Put the rows from the line containing "The image size is (332, 683)." through the line containing "tap(714, 345)" into a JSON list of strings, one string per line, with blank lines left out.
>> Start MATERIAL TO PROCESS
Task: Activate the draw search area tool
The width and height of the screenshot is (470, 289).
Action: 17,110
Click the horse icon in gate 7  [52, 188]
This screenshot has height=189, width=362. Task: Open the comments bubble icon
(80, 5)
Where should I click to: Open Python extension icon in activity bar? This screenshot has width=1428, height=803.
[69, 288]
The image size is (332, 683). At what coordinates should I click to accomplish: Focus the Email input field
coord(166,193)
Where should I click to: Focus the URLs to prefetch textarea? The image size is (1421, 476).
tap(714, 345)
>> End MATERIAL TO PROCESS
>> Start MATERIAL TO PROCESS
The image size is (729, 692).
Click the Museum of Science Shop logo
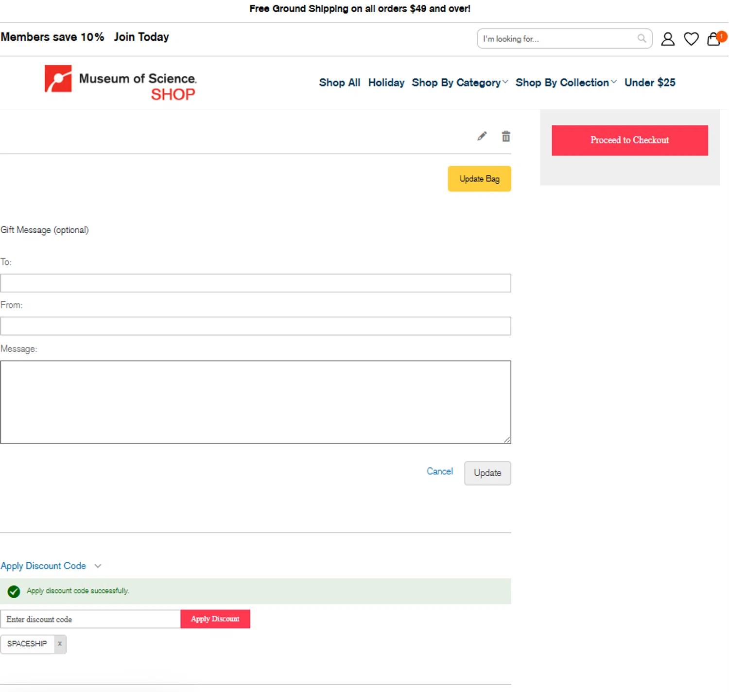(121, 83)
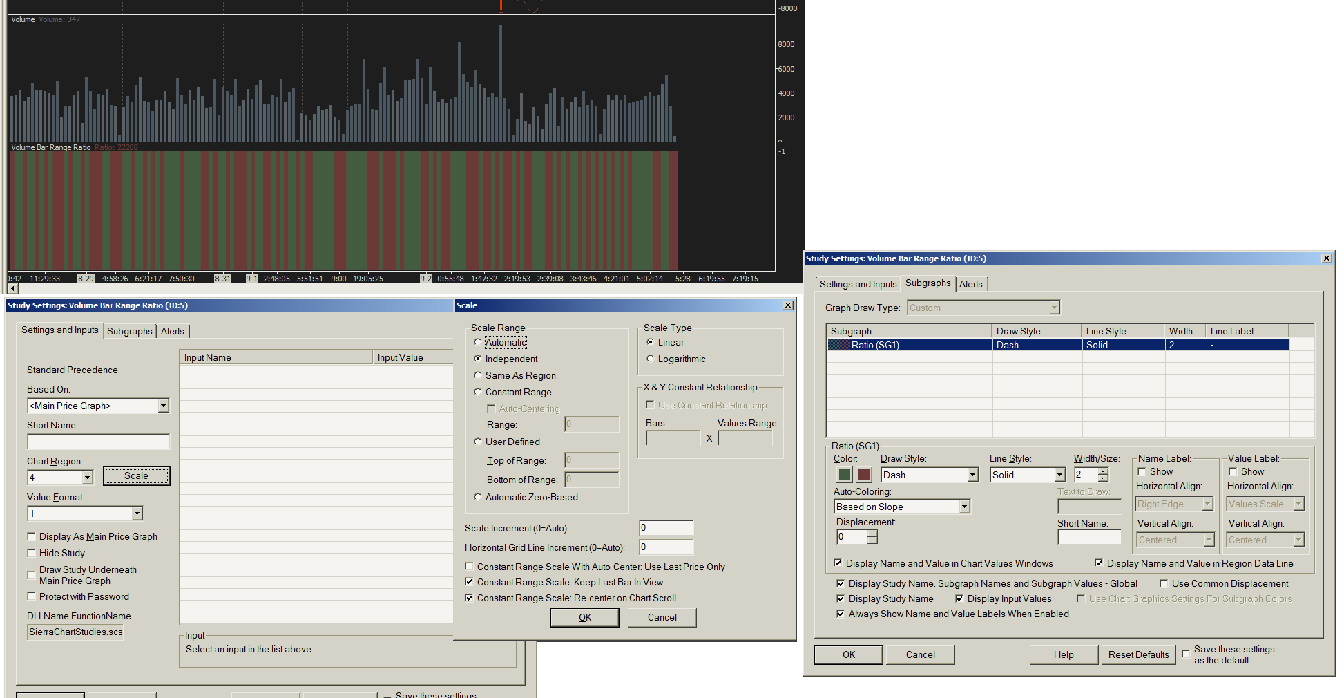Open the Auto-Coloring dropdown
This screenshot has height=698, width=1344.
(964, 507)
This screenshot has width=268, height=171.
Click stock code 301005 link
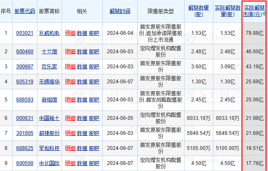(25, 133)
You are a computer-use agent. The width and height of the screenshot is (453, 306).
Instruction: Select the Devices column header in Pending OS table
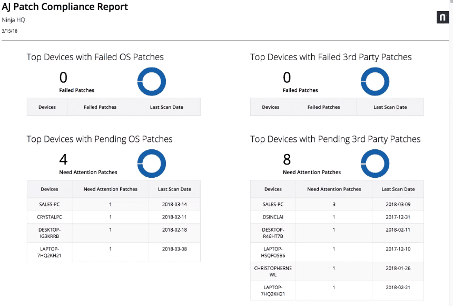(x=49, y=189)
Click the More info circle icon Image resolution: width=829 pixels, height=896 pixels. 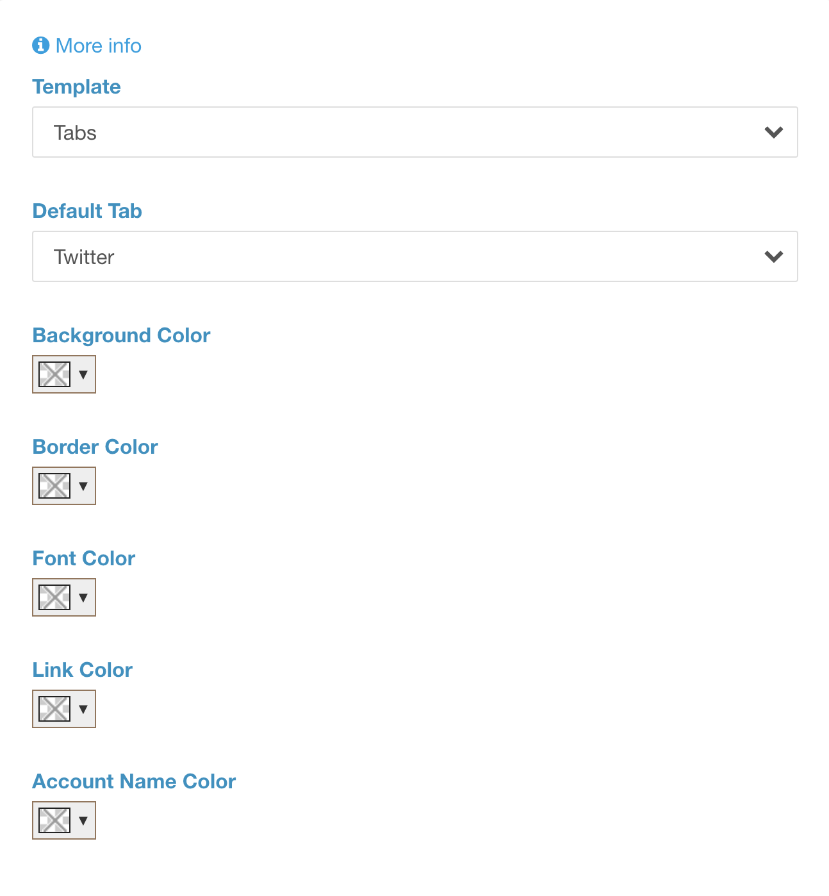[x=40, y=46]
>> End MATERIAL TO PROCESS
>> Start MATERIAL TO PROCESS
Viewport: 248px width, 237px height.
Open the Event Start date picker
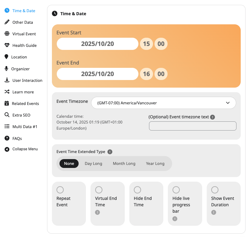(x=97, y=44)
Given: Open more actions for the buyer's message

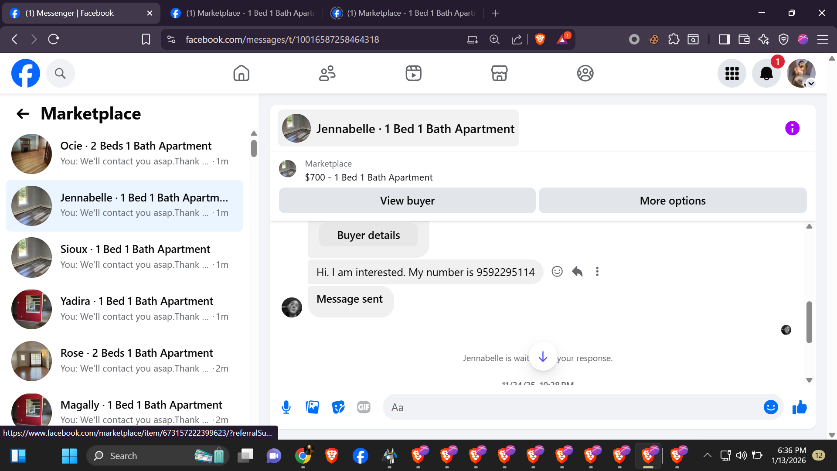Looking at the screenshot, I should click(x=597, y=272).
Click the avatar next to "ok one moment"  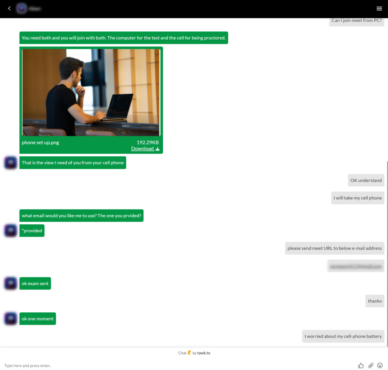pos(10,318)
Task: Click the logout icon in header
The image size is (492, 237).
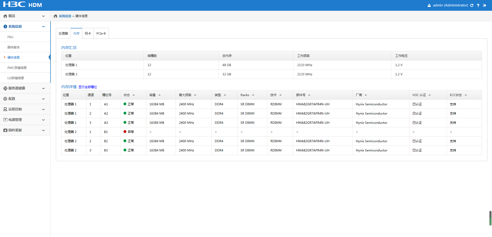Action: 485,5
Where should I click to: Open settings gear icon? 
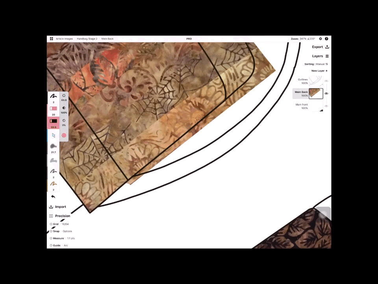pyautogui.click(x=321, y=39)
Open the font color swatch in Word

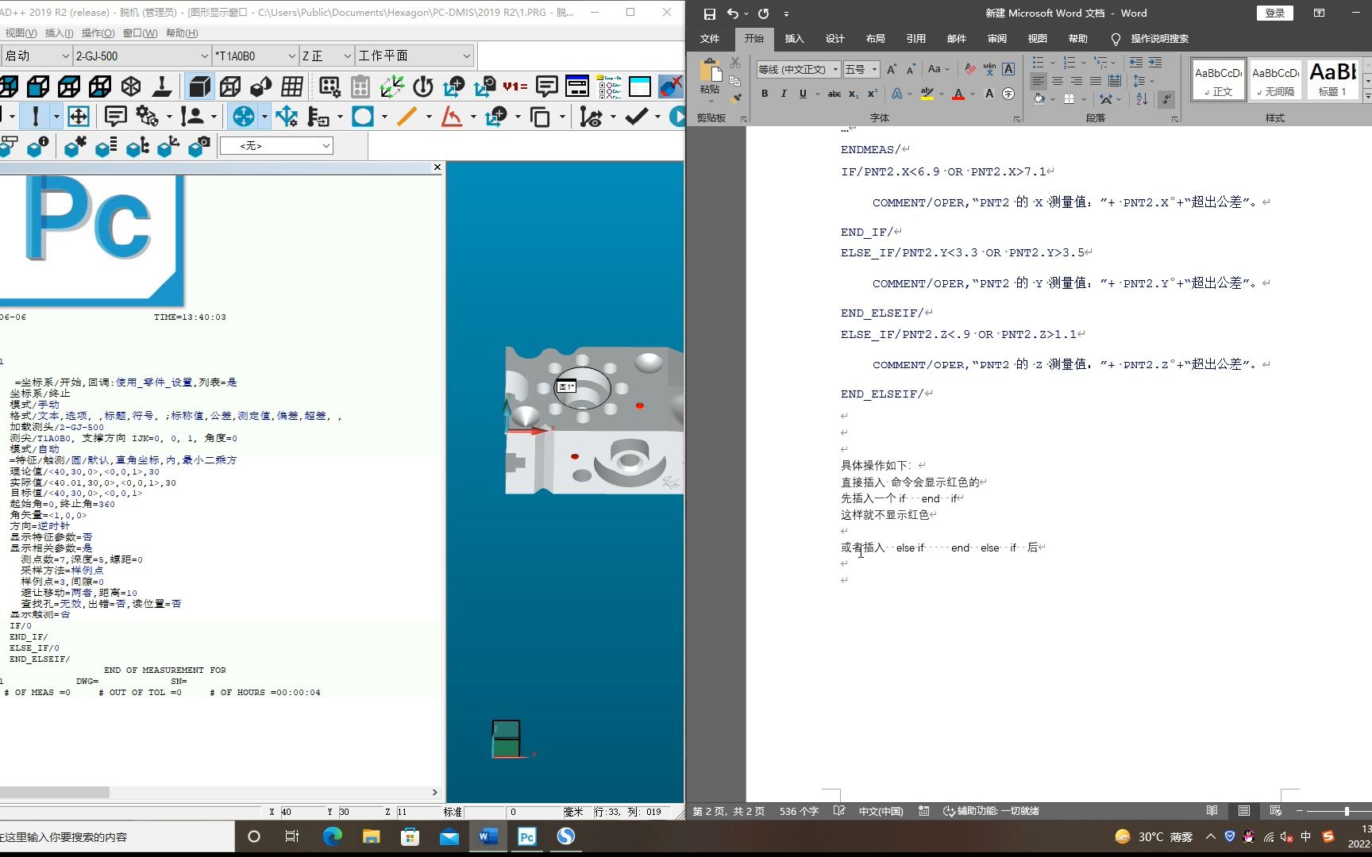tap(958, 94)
>> End MATERIAL TO PROCESS
▸ **RESULT OF THE EXERCISE**
[
  "The image size is (332, 683). At what coordinates should I click to accomplish: Focus the Email input field",
  "coord(166,193)",
  "Where should I click to: Focus the URLs to prefetch textarea? The image size is (1421, 476).",
  "tap(714, 345)"
]